We’re interested in detecting small open reading frame (sORF)-encoded, bioactive peptides in transcriptomes. sORFs are open reading frames that contain fewer than 300 nucleotides and often use alternate start codons. Computationally detecting real sORFs is challenging, and we wanted to more accurately detect sORFs that encode functional peptides.
We hypothesized that latent information in the embeddings of large protein language models might contain information about the coding propensity of amino acid sequences, even though this wasn't the original use case for such models. We were encouraged toward this line of thinking because other peptide classification tools that identify cleavage peptides [1] and predict peptide bioactivity [2] have successfully used large protein language models to improve classification accuracy.

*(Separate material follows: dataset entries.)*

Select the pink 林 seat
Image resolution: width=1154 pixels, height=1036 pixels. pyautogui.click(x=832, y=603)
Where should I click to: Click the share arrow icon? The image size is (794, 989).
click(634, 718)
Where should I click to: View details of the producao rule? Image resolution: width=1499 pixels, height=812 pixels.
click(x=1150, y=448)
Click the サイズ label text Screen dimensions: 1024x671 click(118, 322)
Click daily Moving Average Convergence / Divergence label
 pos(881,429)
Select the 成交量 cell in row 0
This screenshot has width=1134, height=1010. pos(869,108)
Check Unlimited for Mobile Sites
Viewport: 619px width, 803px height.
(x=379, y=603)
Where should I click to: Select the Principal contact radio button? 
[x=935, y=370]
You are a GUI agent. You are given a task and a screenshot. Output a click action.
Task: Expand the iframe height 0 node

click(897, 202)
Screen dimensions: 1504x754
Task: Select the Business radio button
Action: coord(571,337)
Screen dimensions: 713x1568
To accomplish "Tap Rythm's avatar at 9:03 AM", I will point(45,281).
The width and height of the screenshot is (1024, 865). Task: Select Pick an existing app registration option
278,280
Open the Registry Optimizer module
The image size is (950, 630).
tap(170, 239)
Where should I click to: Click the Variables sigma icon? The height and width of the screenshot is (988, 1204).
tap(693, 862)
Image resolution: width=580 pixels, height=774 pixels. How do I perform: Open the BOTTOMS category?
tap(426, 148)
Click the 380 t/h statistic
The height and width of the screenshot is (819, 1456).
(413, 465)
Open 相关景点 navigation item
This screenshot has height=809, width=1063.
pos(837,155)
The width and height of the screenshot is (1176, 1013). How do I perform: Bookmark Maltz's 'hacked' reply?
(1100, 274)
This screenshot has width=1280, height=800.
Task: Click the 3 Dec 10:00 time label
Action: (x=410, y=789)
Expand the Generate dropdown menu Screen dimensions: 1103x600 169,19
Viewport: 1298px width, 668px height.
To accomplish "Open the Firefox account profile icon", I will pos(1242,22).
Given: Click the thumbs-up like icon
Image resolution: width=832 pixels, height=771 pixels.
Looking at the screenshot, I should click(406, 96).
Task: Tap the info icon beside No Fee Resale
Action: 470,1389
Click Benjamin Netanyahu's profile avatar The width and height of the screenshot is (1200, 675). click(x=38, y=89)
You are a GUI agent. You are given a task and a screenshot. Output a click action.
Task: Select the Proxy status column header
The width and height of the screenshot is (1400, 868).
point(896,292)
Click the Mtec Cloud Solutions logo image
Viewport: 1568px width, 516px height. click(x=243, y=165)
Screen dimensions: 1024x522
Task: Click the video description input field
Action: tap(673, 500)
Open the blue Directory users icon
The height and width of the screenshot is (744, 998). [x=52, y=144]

We conducted multiple tests across different datasets and observed increased accuracy over leading tools when we applied these innovations to predicting sORF coding potential. On all transcripts from a set of 16 diverse research organisms, our tool performed comparably to the leading tool, RNAsamba. However, our method significantly outperformed that tool for short sequences. Additionally, on the RNAChallenge dataset, where most tools struggle, we achieved an accuracy of 33% compared to the average tool accuracy of 11%. While our approach improves accuracy on this challenging prediction task, the overall accuracy indicates that there's still work to be done.
We packaged our approach as a small Python package called “plm-utils.” Using the Python package infrastructure improved the usability and portability of our tool and will allow us to expand the package in the future if it proves useful.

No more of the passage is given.